Microsoft's new AI creates the Mona Lisa rap. How does it work?

(CNN) — Microsoft's new artificial intelligence technology can make the Mona Lisa do more than smile.

Last week, Microsoft researchers unveiled a new artificial intelligence model that can take a still image of a person's face and an audio clip of someone speaking and automatically create a realistic video of that person speaking. Videos can be created from animated faces, cartoons or illustrations – complete with solid lip sync and natural face and head movements.

In a demonstration video, the researchers showed how they animated the Mona Lisa to sing a comedic rap by actress Anne Hathaway.

The results of the AI model, called VASA-1, they are as funny as a little shock in their reality. According to Microsoft, the technology could be used in education or to “improve accessibility for people with communication difficulties” or create virtual assistants for humans. But it's easy to see how this tool can be misused and used to impersonate real people.

This is a concern that goes beyond Microsoft: As more tools emerge to create AI-generated images, videos, and audio, Experts are concerned Its misuse can lead to new forms of misinformation. Some also worry that technology will further disrupt creative industries, from film to advertising.

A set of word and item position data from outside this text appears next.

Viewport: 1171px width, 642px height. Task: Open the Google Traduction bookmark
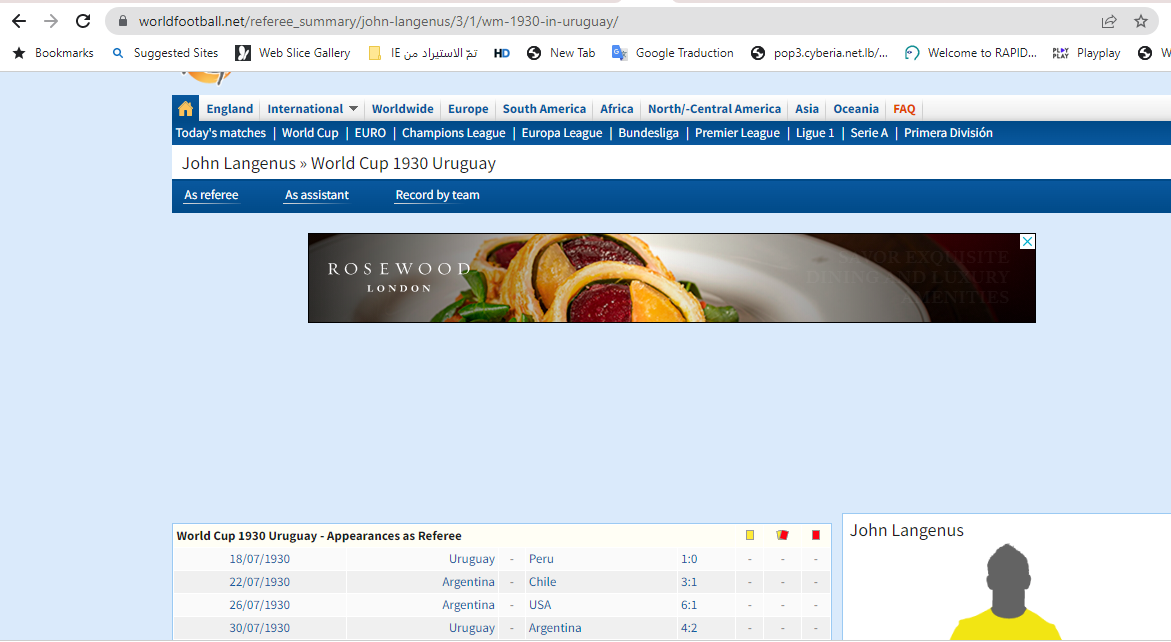click(673, 53)
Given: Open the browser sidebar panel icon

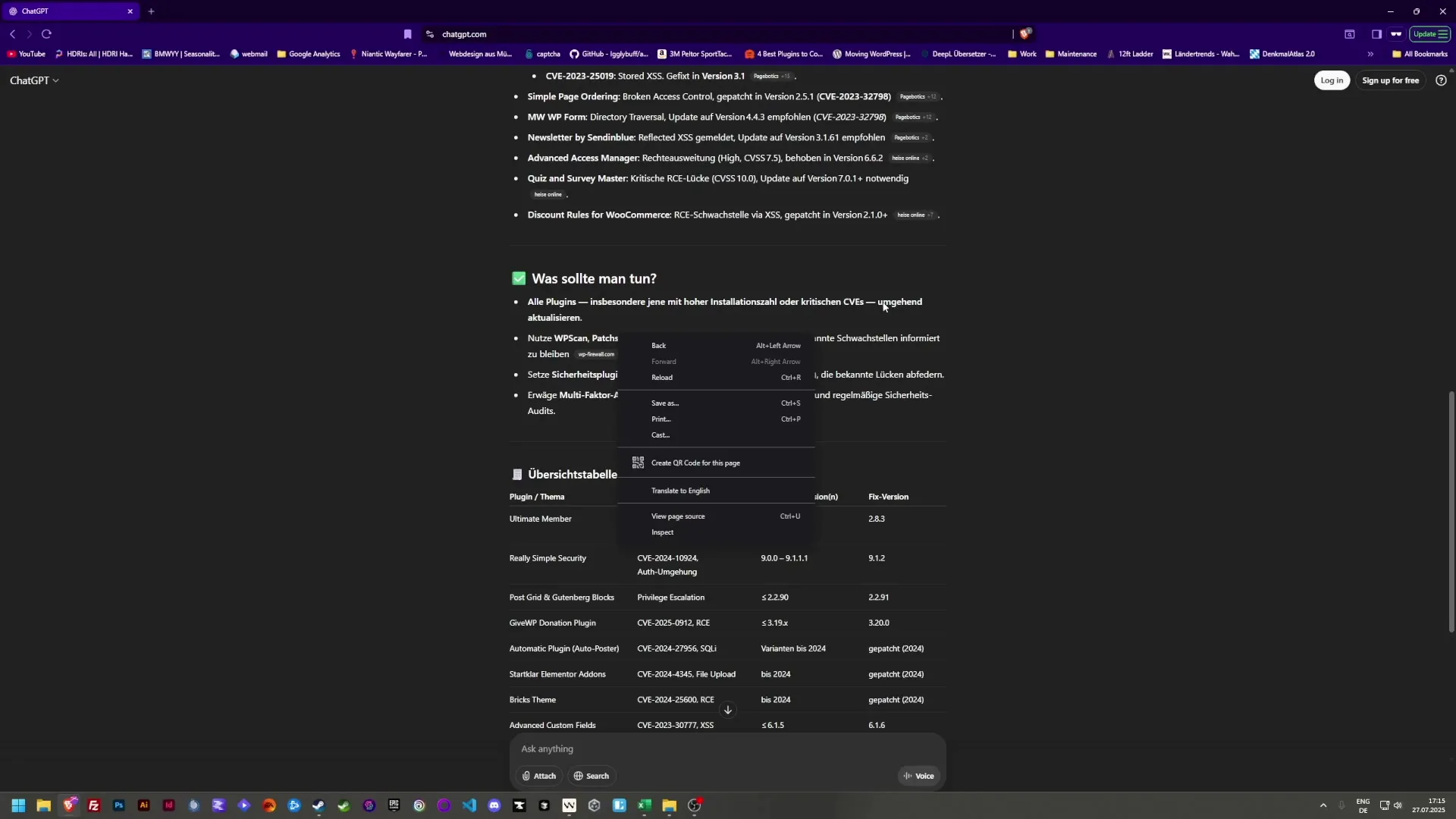Looking at the screenshot, I should point(1376,34).
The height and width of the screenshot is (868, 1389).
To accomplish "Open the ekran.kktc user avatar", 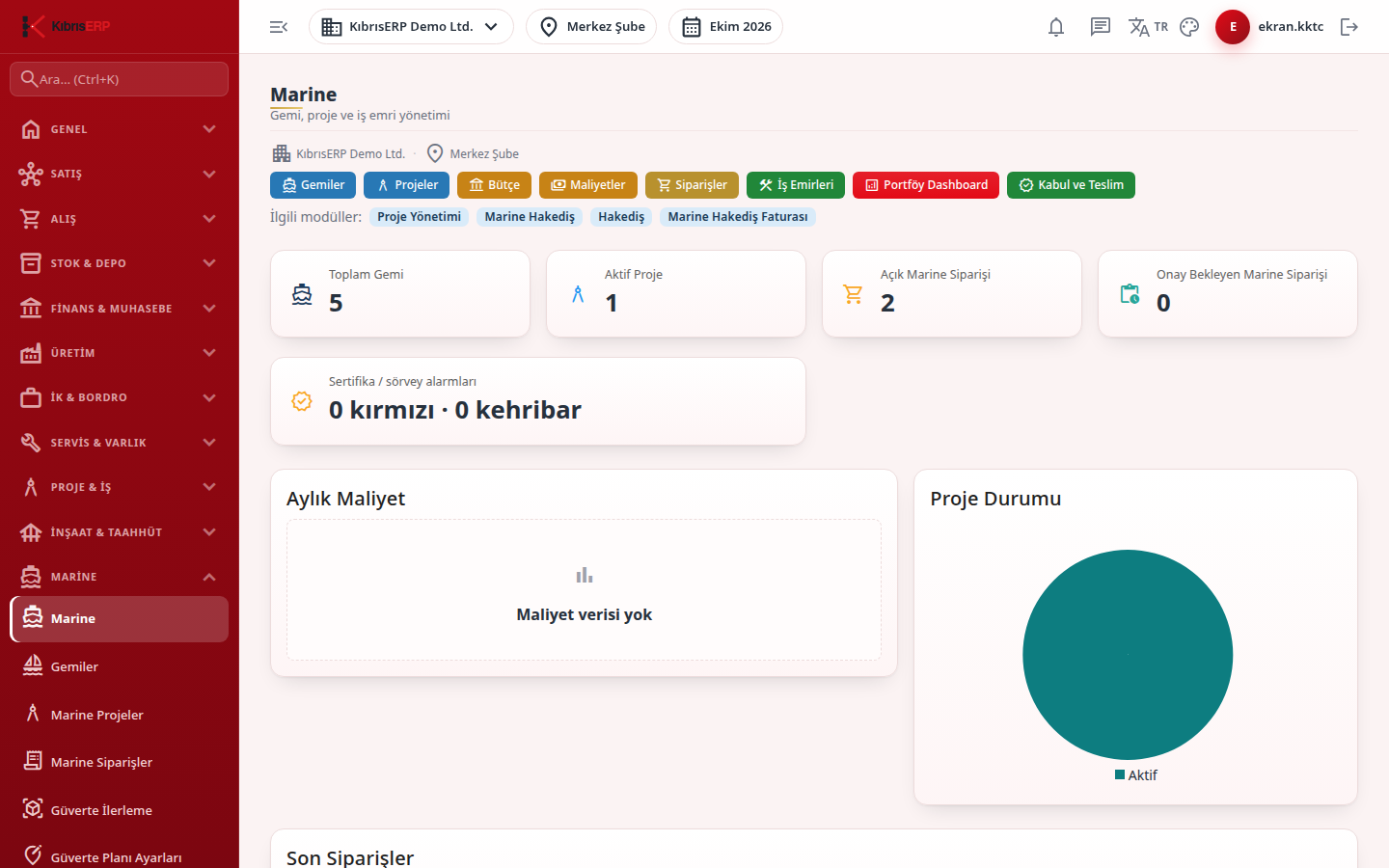I will (x=1233, y=27).
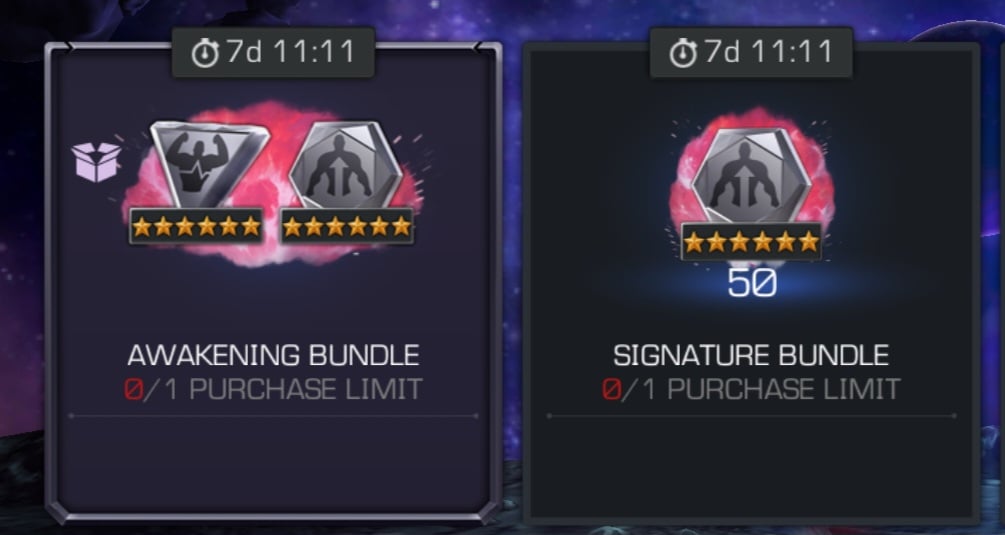Open the purple bundle box icon
1005x535 pixels.
tap(96, 161)
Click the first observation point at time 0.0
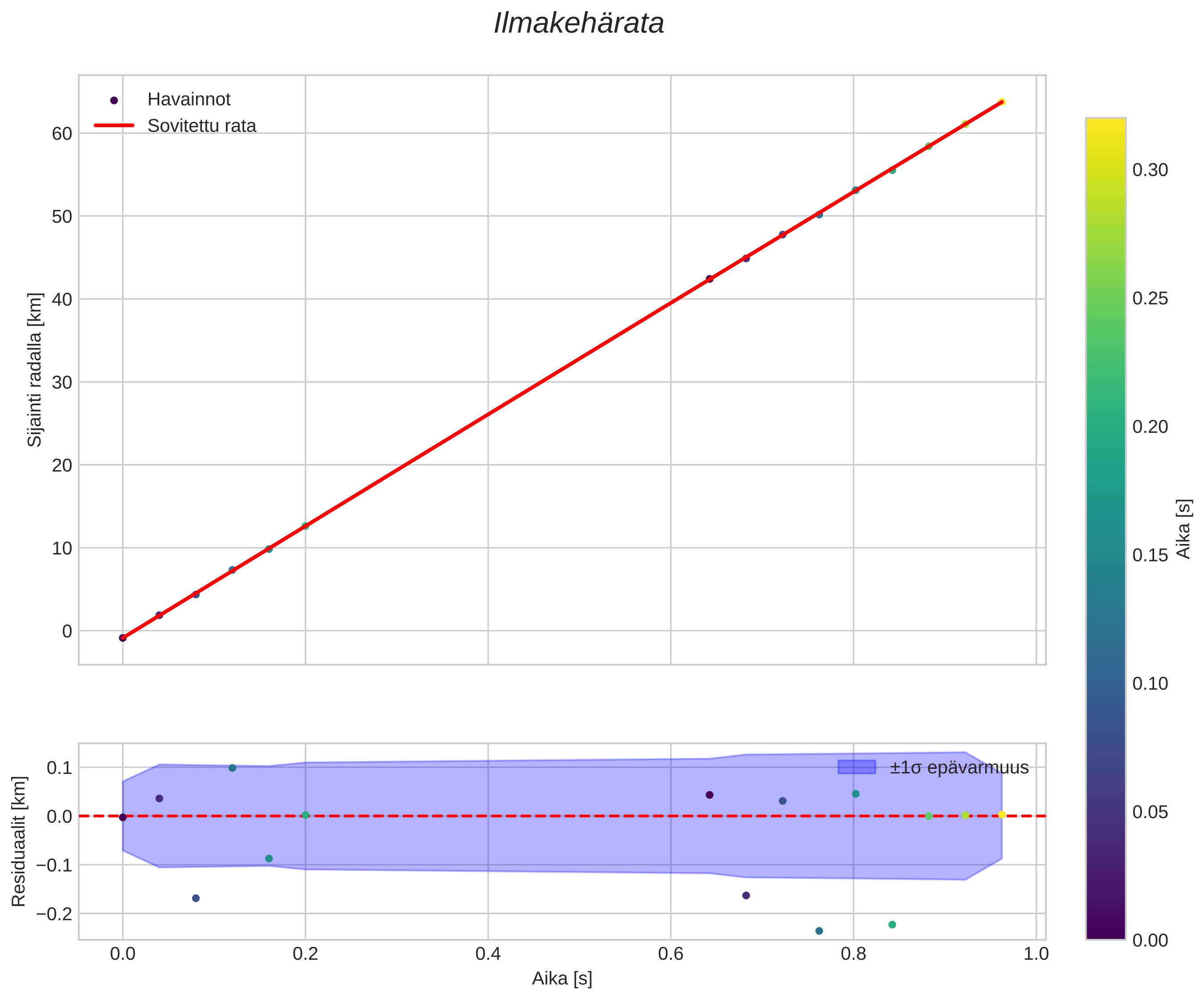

At this time, Microsoft does not plan to release the VASA-1 prototype to the public immediately. This move is similar to the one managed by Microsoft partner OpenAI Concerns surround its AI-generated video tool, Sora. OpenAI launched Sora in February, but so far it's only been available to a handful of professional users and cybersecurity academics for testing purposes.

“We oppose any behavior that creates misleading or harmful content from real people,” Microsoft researchers said in a blog post. But they added, “Until we are confident that the technology will be used responsibly and in accordance with appropriate regulations, the company has no plans to publicly release the product.”

Faces move

Microsoft's new AI model was trained on several videos of people's faces speaking, and was designed to “recognize natural movements of the face and head, including lip movement, (non-lip) expression, gaze and blinking,” the researchers explained. . When the VASA-1 animates a still photo the result is a more realistic video.

For example, a video clip containing a talking face with furrowed brows and pursed lips looks agitated while playing video games.

The AI tool can create a video in which the subject is looking in a certain direction or expressing a certain emotion.

If you look closely, there are still signs that the videos are machine-generated, such as the occasional blink and exaggerated eyebrow movements. But Microsoft believes its model “outperforms” other similar tools and “paves the way for real-time interaction with realistic avatars that mimic human conversational behaviors.”